呑まれそうな黒だった。彼の睛を見た時、思い出したのは、あのまんまるなオニキスだ。

幼い頃、横浜の中華街に連れて行って貰ったことがある。白檀の香る狭い路地裏に、小さな雑貨屋が沢山あった。中でも、ザルに沢山の天然石を盛り、まるで魚市場のように並べた店にはえも言われぬものがあった。虎目石、水晶、翠玉。どれも宝物のような輝きがある。店の老母に、綺麗な石でしょう、と言われた時には驚いた。幼い自分にとって、石というのはあの河原で見かける、目立たぬ灰の集団だったからだ。

石の魚市場の端に、真っ黒な一つを見つけた。水に曝したようにてらてらとしたそれは、オニキスだった。手に取り、じっと見つめているうちに、欲しくてたまらなくなった。私は母にねだって、800円ばかりの小さなオニキスを手に入れた。

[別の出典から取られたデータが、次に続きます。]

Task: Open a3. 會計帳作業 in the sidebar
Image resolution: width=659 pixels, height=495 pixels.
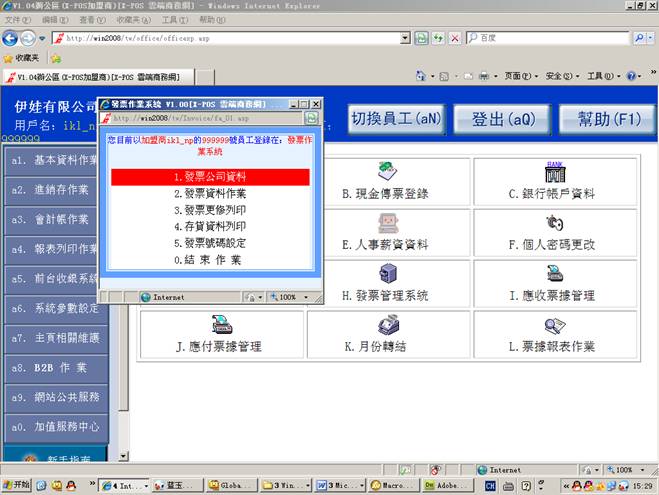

家に帰り机上に置くと、それは益々真っ黒になったように感じた。その時私は何故だか、それを口に含んでみたい、と思った。机上のそれをただ美味しそうとも不味そうとも感じたわけではない。口に含んで、これは自分のものであるという欲を満たしたかったのだと思う。

欲。この目の前にある彼のオニキスの睛は、その欲を思い出させた。食欲と独占欲の混ざり合った子供の感覚である。欲しくて欲しくてたまらなかったあのオニキスを、また呑み込みそうになっている。同時に、呑まれている。